"JUST A few weeks ago, Jason Giambi spent $50,000 to buy his old Yankee Stadium locker. Now he has something to put in it - all his gear from his sad, short-lived return to Oakland.
Of course, Giambi also could store the money the A's will continue to pay him even though he was waived Friday after just 83 games in an Oakland uniform, during which he hit .193.
Giambi still will get the $4 million he was signed for this year, plus another $1.25 million for the buyout of his option next year. While he surely was disappointed to get his walking papers, he won't be too put out for buying that locker. But the A's might be feeling the pinch for what now can be regarded as a very expensive mistake by Billy Beane and owner Lew Wolff, who signed off on it.
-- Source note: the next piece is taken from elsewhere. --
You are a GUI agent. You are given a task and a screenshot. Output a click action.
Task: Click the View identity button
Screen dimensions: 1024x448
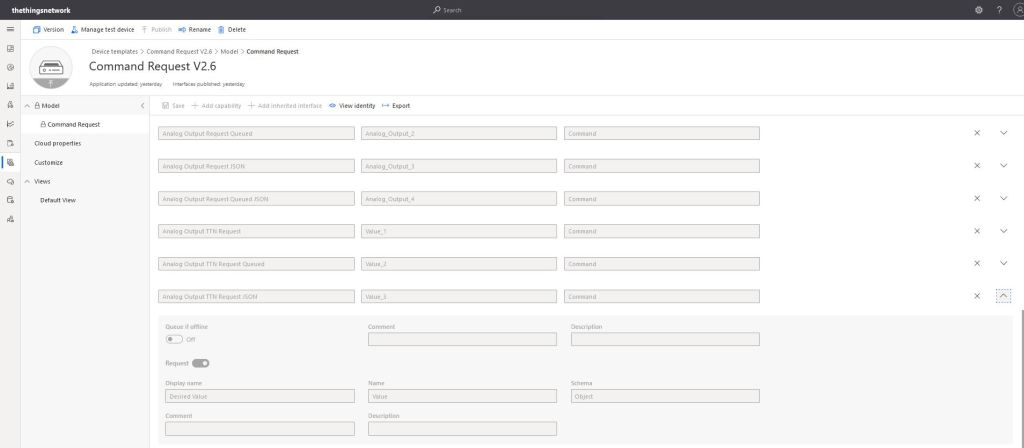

A $5.25 million gamble that failed might seem small in this era of seven-digit baseball salaries. It may not be a lot of dough in New York or Boston, but it's still a sizable chunk of change in Oakland. And regardless of how Beane and the A's spin it, it was a far more costly roll of the dice than that.
In reality, the expunging of a mostly washed-up 38-year-old Giambi was the second shoe-drop in a greater waste of the A's limited financial coffers. The investment in Matt Holliday, in retrospect, was the first, and the two have to be linked as a disaster that further shakes Beane's credibility as a master rebuilder of the franchise."